• Written request: Return all of the records below unchanged, line for line.
==== Records
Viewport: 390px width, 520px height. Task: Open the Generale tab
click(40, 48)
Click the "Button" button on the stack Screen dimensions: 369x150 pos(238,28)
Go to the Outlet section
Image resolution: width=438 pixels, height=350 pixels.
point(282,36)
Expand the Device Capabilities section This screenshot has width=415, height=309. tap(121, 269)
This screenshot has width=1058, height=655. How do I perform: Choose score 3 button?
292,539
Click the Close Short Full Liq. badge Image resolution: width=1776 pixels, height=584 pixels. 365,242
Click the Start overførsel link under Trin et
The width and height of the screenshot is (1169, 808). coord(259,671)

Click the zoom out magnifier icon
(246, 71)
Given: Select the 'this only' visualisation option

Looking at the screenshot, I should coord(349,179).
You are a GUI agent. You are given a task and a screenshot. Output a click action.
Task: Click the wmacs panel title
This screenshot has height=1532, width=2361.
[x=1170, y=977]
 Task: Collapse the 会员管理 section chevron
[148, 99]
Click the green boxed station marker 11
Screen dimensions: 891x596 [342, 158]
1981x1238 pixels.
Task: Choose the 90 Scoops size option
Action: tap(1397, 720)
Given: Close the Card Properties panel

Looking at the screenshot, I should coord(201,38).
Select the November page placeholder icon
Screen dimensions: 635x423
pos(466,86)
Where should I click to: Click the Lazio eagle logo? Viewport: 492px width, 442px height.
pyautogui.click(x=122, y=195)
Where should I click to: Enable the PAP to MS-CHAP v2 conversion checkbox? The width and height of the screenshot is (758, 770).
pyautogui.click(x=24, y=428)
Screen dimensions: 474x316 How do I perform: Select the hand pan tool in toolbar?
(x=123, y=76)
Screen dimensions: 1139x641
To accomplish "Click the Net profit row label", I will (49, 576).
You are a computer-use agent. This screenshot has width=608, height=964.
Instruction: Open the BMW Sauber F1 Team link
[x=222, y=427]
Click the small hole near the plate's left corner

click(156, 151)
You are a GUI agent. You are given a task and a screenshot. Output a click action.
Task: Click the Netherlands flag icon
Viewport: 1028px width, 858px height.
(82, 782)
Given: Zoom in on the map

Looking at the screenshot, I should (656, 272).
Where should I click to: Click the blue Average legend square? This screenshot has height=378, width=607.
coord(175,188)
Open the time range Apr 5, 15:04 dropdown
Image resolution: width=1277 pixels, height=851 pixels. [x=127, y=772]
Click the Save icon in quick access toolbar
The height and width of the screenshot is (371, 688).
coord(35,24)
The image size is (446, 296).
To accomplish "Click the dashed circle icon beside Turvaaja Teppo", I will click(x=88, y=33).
========
• Written solution:
Viewport: 390px width, 520px height. Task: Open the Generale tab
click(40, 48)
Click the "Button" button on the stack Screen dimensions: 369x150 pos(238,28)
Go to the Outlet section
Image resolution: width=438 pixels, height=350 pixels.
point(282,36)
Expand the Device Capabilities section This screenshot has width=415, height=309. tap(121, 269)
This screenshot has width=1058, height=655. How do I perform: Choose score 3 button?
292,539
Click the Close Short Full Liq. badge Image resolution: width=1776 pixels, height=584 pixels. 365,242
Click the Start overførsel link under Trin et
The width and height of the screenshot is (1169, 808). coord(259,671)

Click the zoom out magnifier icon
(246, 71)
Given: Select the 'this only' visualisation option

Looking at the screenshot, I should coord(349,179).
You are a GUI agent. You are given a task and a screenshot. Output a click action.
Task: Click the wmacs panel title
This screenshot has height=1532, width=2361.
[x=1170, y=977]
 Task: Collapse the 会员管理 section chevron
[148, 99]
Click the green boxed station marker 11
Screen dimensions: 891x596 [342, 158]
1981x1238 pixels.
Task: Choose the 90 Scoops size option
Action: tap(1397, 720)
Given: Close the Card Properties panel

Looking at the screenshot, I should coord(201,38).
Select the November page placeholder icon
Screen dimensions: 635x423
pos(466,86)
Where should I click to: Click the Lazio eagle logo? Viewport: 492px width, 442px height.
pyautogui.click(x=122, y=195)
Where should I click to: Enable the PAP to MS-CHAP v2 conversion checkbox? The width and height of the screenshot is (758, 770).
pyautogui.click(x=24, y=428)
Screen dimensions: 474x316 How do I perform: Select the hand pan tool in toolbar?
(x=123, y=76)
Screen dimensions: 1139x641
To accomplish "Click the Net profit row label", I will (49, 576).
You are a computer-use agent. This screenshot has width=608, height=964.
Instruction: Open the BMW Sauber F1 Team link
[x=222, y=427]
Click the small hole near the plate's left corner

click(156, 151)
You are a GUI agent. You are given a task and a screenshot. Output a click action.
Task: Click the Netherlands flag icon
Viewport: 1028px width, 858px height.
(82, 782)
Given: Zoom in on the map

Looking at the screenshot, I should (656, 272).
Where should I click to: Click the blue Average legend square? This screenshot has height=378, width=607.
coord(175,188)
Open the time range Apr 5, 15:04 dropdown
Image resolution: width=1277 pixels, height=851 pixels. [x=127, y=772]
Click the Save icon in quick access toolbar
The height and width of the screenshot is (371, 688).
coord(35,24)
The image size is (446, 296).
To accomplish "Click the dashed circle icon beside Turvaaja Teppo", I will click(x=88, y=33).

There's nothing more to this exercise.